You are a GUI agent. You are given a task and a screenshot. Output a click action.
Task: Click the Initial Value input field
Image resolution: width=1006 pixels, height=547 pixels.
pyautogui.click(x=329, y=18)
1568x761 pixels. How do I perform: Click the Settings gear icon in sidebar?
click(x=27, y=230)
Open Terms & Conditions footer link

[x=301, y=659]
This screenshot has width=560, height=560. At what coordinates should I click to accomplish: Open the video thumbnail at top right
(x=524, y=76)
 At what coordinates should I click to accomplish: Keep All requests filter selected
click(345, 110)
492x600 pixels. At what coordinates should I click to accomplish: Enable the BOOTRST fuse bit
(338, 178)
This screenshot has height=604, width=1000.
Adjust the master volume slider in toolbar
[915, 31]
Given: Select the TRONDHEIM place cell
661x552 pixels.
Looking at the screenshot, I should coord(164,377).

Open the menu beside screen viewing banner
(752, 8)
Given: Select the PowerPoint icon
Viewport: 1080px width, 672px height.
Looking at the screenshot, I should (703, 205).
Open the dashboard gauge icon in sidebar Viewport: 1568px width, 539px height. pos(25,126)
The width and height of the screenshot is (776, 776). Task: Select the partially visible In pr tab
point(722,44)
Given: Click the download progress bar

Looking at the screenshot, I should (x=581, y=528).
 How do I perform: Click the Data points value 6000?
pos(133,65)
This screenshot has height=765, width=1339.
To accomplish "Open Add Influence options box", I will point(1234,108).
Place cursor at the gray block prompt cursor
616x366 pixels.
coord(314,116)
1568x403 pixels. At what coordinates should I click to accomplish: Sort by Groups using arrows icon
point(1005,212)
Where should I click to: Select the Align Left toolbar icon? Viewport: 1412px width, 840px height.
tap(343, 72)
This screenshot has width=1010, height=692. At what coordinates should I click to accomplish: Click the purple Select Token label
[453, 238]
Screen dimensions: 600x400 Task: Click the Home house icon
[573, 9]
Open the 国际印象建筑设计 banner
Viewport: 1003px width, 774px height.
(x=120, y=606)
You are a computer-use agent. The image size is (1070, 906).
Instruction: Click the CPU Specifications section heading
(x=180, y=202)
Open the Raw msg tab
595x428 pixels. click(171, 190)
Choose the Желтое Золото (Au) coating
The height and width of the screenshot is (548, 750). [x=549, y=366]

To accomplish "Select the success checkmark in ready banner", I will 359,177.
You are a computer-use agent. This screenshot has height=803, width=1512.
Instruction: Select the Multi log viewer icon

● ● ● ● ● ● ●

— EXERCISE REQUIREMENTS —
Write out the records word for word, from the very first line through the line that contains "click(345, 110)", including that line.

— RESPONSE FOR THIS EXERCISE —
You are a GUI agent. You are given a task and a screenshot. Output a click action.
Task: Click the Initial Value input field
Image resolution: width=1006 pixels, height=547 pixels.
pyautogui.click(x=329, y=18)
1568x761 pixels. How do I perform: Click the Settings gear icon in sidebar?
click(x=27, y=230)
Open Terms & Conditions footer link

[x=301, y=659]
This screenshot has width=560, height=560. At what coordinates should I click to accomplish: Open the video thumbnail at top right
(x=524, y=76)
 At what coordinates should I click to accomplish: Keep All requests filter selected
click(345, 110)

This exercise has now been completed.